Investors are being given a chance to buy shares in pools of Small Business Administration-guaranteed loans, and an SBA official said Monday that the new program could help reduce loan rates for small enterprises.

The first of the SBA loan pools was created and marketed last week by the Wall Street brokerage house Merrill Lynch.

Three other institutions--Westcap Securities of Houston, Mountain Bank of Whitefish, Mont., and Carty & Co. of Memphis, Tenn.--have been approved so far to offer similar loan pools, the SBA said. Others are expected to get authorization.

Investment houses have traded individual SBA-guaranteed loans in the secondary markets for several years, but the new arrangement makes available an interest in a pool of such loans for the first time, SBA Administrator James C. Sanders said.

Made by Private Lenders

As the new investment vehicles win acceptance, Sanders said, they should contribute "downward pressure on interest rates for the small-business borrower."

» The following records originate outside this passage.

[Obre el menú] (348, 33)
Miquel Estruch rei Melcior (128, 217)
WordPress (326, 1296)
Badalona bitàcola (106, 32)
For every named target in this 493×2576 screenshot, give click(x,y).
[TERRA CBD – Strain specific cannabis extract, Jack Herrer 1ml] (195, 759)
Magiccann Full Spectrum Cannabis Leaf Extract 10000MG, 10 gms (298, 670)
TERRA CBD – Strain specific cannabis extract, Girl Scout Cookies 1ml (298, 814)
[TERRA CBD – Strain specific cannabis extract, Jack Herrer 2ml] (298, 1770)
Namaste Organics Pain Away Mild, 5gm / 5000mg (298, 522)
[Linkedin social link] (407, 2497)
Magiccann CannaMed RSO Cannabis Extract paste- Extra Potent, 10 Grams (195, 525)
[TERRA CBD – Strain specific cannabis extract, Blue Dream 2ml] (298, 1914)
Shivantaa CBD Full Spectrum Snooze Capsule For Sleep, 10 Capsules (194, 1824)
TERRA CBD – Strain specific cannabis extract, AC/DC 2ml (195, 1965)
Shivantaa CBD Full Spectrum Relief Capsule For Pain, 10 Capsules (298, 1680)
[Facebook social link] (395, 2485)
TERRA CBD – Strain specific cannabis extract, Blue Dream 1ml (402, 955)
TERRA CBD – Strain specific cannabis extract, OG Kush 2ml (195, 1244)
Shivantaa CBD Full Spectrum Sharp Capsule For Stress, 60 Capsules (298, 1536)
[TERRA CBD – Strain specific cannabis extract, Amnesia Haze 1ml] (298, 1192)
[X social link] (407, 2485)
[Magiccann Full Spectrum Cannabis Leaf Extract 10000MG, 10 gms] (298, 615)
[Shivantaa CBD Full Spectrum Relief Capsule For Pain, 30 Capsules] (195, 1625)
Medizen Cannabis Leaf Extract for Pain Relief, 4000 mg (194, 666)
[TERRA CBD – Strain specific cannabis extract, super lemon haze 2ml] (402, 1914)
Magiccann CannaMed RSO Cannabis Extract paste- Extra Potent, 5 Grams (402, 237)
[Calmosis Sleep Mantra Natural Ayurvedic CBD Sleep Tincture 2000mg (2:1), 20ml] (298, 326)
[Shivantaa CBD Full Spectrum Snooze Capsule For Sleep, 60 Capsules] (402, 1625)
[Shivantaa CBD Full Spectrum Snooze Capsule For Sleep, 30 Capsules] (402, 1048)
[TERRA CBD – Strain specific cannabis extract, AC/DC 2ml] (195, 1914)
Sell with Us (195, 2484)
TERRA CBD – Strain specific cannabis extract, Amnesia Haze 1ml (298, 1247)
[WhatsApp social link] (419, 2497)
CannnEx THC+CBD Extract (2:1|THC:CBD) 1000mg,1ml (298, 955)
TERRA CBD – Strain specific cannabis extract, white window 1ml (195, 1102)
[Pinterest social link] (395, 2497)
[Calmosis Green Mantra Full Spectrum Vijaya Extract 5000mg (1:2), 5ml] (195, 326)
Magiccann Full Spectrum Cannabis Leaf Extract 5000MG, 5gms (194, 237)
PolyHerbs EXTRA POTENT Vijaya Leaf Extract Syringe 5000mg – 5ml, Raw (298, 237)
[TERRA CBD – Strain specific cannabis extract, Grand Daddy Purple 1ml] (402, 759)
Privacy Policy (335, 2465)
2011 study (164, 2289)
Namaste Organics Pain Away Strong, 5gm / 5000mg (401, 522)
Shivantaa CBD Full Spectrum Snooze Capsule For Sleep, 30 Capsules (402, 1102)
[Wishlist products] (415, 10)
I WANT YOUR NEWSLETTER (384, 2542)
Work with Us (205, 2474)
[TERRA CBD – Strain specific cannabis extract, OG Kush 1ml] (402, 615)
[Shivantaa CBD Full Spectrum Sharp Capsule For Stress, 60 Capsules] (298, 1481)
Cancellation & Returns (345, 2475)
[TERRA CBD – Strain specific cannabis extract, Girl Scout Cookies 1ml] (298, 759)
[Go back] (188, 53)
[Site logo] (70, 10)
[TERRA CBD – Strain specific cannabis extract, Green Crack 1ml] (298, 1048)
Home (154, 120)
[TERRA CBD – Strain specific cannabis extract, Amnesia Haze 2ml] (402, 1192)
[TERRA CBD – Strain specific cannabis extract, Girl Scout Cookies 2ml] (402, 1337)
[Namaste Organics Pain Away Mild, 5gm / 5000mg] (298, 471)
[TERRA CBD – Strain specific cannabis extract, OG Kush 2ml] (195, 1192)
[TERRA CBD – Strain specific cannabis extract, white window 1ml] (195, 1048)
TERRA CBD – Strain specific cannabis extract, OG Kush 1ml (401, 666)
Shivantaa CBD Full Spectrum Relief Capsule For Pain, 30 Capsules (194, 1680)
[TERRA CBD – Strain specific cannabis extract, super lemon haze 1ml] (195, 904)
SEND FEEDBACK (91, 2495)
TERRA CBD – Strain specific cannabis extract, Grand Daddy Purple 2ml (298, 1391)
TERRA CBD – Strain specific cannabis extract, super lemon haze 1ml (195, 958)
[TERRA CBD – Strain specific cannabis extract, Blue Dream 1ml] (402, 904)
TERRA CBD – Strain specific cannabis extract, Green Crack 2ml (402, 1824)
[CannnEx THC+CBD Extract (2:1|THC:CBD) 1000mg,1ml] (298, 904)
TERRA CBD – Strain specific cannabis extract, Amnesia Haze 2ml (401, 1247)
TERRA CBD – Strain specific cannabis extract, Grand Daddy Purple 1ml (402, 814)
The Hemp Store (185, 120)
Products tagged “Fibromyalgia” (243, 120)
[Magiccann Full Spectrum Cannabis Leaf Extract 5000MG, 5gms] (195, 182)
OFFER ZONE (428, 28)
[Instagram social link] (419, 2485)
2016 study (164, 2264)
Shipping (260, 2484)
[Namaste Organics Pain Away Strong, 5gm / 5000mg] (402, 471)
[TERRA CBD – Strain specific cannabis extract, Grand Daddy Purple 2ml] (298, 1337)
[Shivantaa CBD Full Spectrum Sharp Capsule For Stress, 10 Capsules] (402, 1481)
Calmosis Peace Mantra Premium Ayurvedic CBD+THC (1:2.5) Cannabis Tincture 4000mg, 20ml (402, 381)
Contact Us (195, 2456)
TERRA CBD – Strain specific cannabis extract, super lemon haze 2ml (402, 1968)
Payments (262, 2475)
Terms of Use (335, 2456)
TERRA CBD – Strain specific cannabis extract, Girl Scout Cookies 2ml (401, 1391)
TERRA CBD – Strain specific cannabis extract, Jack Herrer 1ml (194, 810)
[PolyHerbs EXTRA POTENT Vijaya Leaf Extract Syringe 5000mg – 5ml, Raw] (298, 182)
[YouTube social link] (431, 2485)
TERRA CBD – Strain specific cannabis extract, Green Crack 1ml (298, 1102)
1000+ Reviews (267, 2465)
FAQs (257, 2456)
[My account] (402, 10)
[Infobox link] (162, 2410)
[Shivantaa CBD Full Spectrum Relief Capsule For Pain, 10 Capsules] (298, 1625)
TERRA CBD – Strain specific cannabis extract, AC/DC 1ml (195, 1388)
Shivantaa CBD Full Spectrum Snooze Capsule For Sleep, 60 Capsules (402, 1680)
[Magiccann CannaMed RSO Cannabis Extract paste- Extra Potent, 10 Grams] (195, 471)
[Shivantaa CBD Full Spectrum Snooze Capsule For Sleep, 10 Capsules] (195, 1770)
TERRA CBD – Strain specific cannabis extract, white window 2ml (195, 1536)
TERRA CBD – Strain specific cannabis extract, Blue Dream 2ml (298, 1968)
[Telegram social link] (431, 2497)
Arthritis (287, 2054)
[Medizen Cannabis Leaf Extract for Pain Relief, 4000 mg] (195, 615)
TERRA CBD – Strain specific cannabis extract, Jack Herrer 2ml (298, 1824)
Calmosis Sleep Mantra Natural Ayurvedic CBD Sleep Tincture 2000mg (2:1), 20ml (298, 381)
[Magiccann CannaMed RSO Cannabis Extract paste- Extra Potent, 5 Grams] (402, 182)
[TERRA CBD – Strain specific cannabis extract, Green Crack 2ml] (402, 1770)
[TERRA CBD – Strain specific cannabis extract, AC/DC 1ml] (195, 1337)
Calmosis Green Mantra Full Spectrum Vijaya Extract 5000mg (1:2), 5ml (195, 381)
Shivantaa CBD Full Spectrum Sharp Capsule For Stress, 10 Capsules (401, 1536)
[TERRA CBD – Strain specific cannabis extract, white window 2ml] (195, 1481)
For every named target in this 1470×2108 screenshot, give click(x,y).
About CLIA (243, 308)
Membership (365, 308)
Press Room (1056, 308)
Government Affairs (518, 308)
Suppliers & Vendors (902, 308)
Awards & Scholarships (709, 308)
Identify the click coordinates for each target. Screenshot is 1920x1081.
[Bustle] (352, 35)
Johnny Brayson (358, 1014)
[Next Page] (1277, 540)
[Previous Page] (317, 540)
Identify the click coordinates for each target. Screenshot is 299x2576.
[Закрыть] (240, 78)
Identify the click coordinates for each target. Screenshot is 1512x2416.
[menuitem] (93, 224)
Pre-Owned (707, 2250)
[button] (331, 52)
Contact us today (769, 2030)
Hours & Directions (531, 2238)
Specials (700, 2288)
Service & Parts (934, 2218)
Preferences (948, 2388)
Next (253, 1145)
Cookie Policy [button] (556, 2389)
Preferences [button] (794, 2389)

Under terms of the SBA's secondary market loan pooling program, designated financial institutions will purchase a number of SBA business loans from private lenders, assemble the loans into a pool and then sell shares of the pool to investors.

The loans themselves are made by private lenders and are guaranteed for up to 90% of the face value by the SBA. Only the guaranteed portion of the loans is eligible for inclusion in the pools.

Each pool must include no fewer than four SBA loans with a total face value of at least $1 million. The pool shares can be sold in minimum amounts of $25,000 and offer investors guaranteed, timely principal and interest payments.

Robert Andres, vice president and manager of corporate bond trading at Merrill Lynch, said the program should add to the liquidity of the lending institutions, freeing them to use the proceeds from selling the loans to make new loans. He said it should also broaden institutional interest in such loans.